Action item: From start to finish, set down the entries below exactly, leaving out the pictures.

☆ ☆ ☆ ☆

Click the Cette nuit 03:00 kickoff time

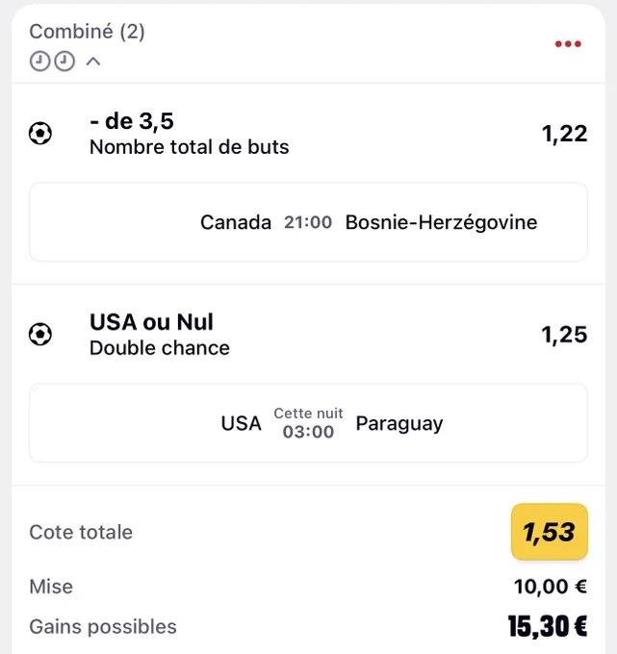pyautogui.click(x=308, y=423)
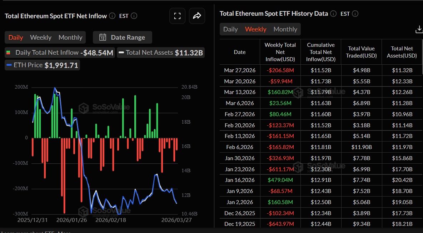
Task: Open the share options for the chart
Action: [x=197, y=16]
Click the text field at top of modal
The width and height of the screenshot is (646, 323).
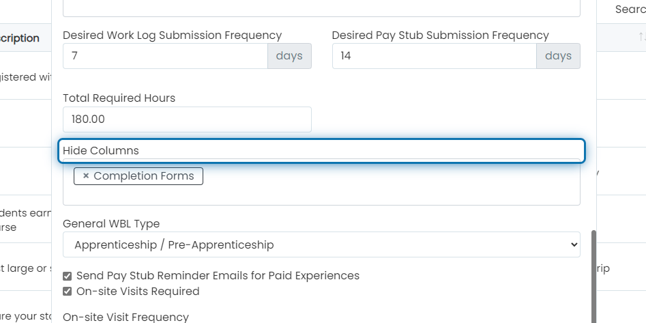pos(321,8)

☆ ☆ ☆ ☆

Task output:
Click the Cette nuit 03:00 kickoff time

pyautogui.click(x=308, y=423)
Task: Open the share options for the chart
Action: [x=197, y=16]
Click the text field at top of modal
The width and height of the screenshot is (646, 323).
pos(321,8)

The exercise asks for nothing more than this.